Ho letto che non ama parlare dei suoi vecchi romanzi, perché è come se fossero qualcosa che si è lasciata alle spalle. Se la scrittura è un percorso che evolve, ci sono dei temi che le sono particolarmente cari?

«Non mi dispiace parlarne, ma mi sento leggermente disallineata rispetto ai libri passati, come se fossero stati scritti da una versione diversa di me. E si, sono sempre affascinata dal tema degli outsider. Tutti i miei personaggi in un certo senso lo sono, ribelli che si scontrano con le regole della società, a disagio con le convenzioni e con ciò che ci si aspetta da loro. Nell’epoca dei social media, dove le persone interagiscono con frasi brevi spesso senza conoscersi, il rischio di fraintendimento è molto alto e spesso porta divisione. Devo ammettere che fatico con i social media. Mi ci vogliono quasi centomila parole per esprimere pienamente un’idea, per cui i tweet davvero non fanno per me! Preferisco i podcast, dove c’è tempo e spazio per conversazioni più lunghe, per approfondimento e sfumature.
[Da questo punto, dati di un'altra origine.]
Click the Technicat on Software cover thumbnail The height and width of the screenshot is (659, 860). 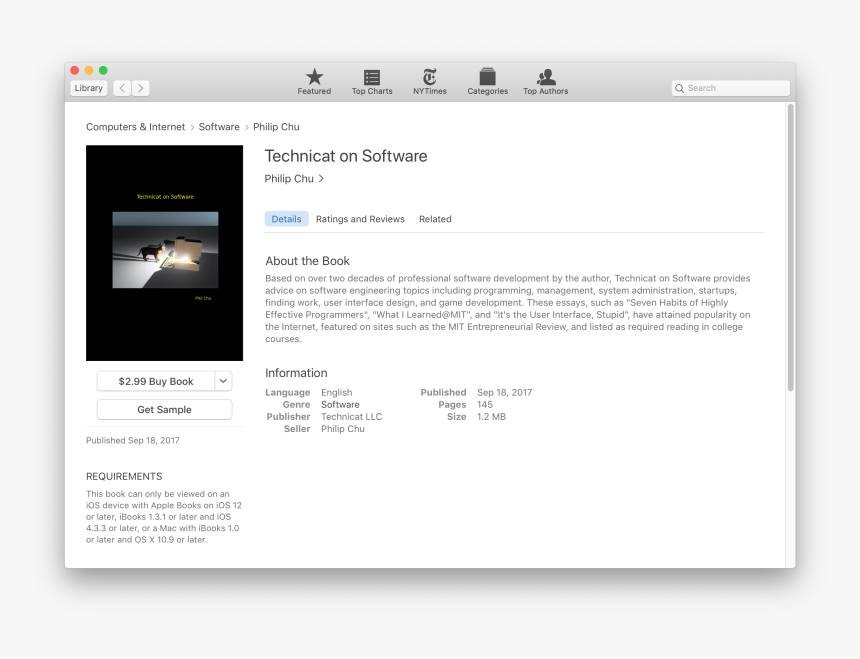[x=164, y=252]
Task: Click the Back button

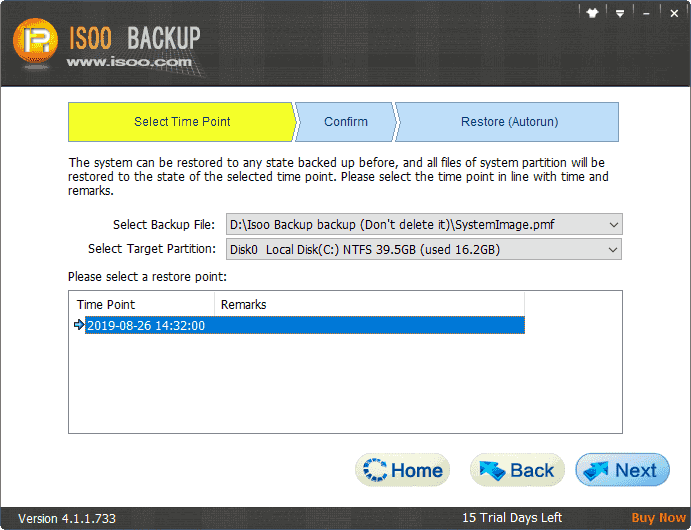Action: click(x=518, y=470)
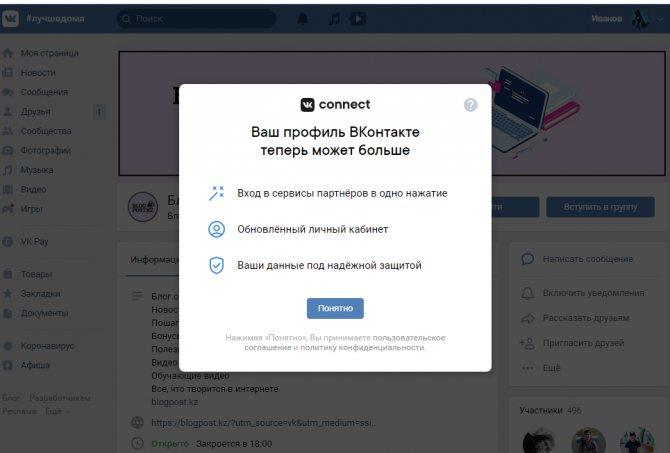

Mi piace ascoltare persone con cui non sono d’accordo, e vedere se nonostante tutto si trova un terreno comune. Se ascoltiamo solo quelli con cui siamo d’accordo è come ascoltare una eco».

C’è qualche scrittore o scrittrice italiano che apprezza?

«Non sono tutti innamorati di Elena Ferrante? E amo Umberto Eco. Poi non avrei potuto scrivere "Io, Monna Lisa" senza autori come Maurizio Zecchini e Giuseppe Pallanti, che oltre ad essere eccellenti studiosi sono scrittori fantastici».